▸ **Records provided**:
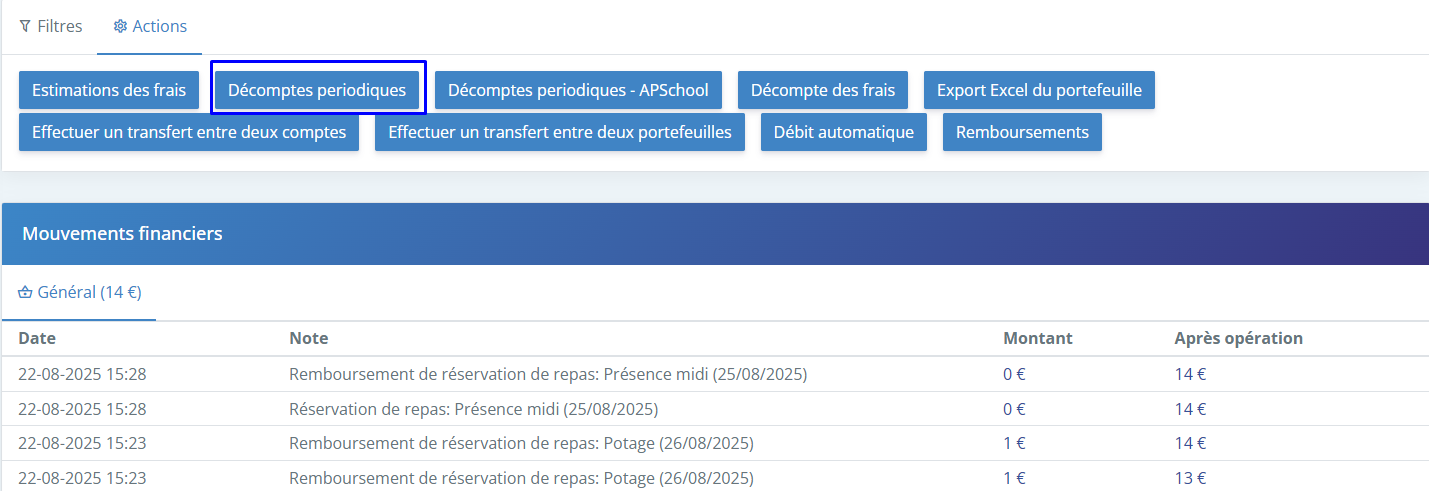1429x491 pixels.
Task: Open Décomptes periodiques - APSchool
Action: (578, 90)
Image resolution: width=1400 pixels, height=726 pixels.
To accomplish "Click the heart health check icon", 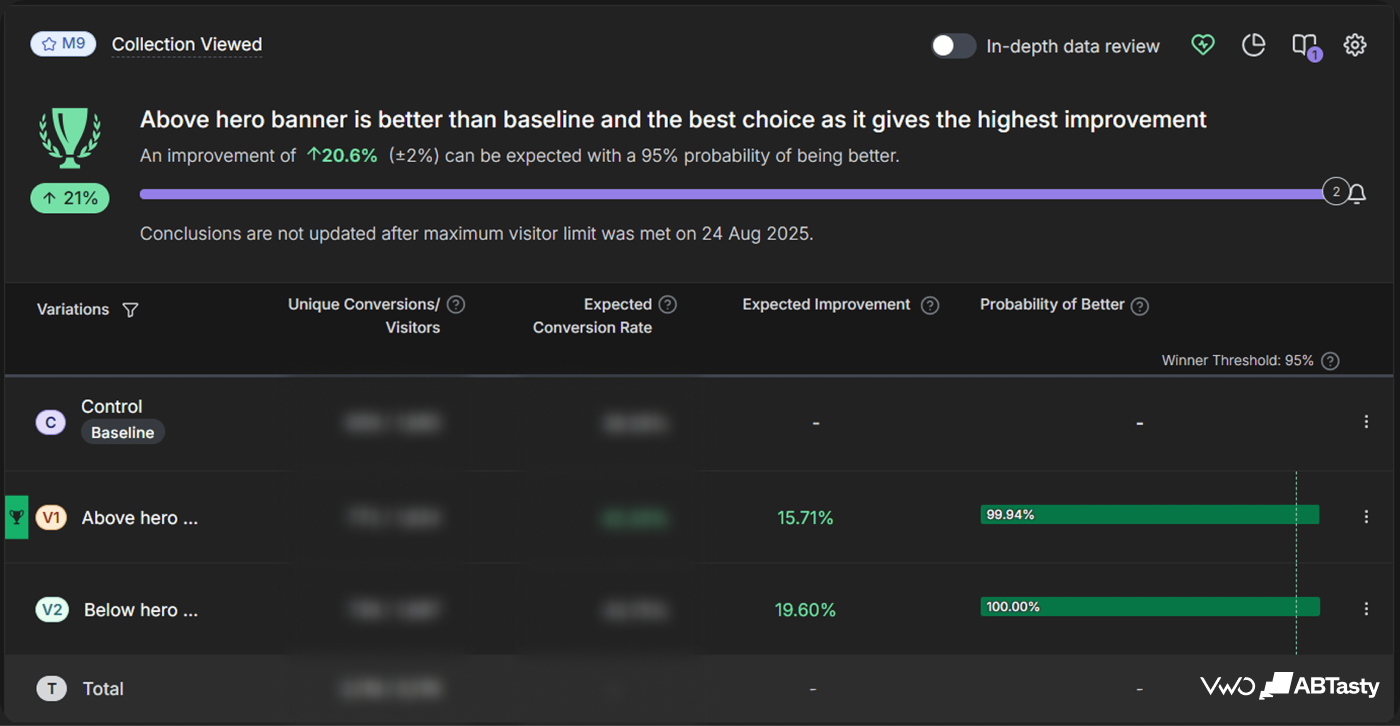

▸ **Set problem**:
Render the lines above as a Markdown table with the columns Row and Line. Number each line and skip any blank ones, and leave the pictures out.

▸ **Exercise response**:
| Row | Line |
|---|---|
| 1 | 1429x491 pixels. |
| 2 | Task: Open Décomptes periodiques - APSchool |
| 3 | Action: (578, 90) |
| 4 | Image resolution: width=1400 pixels, height=726 pixels. |
| 5 | To accomplish "Click the heart health check icon",  |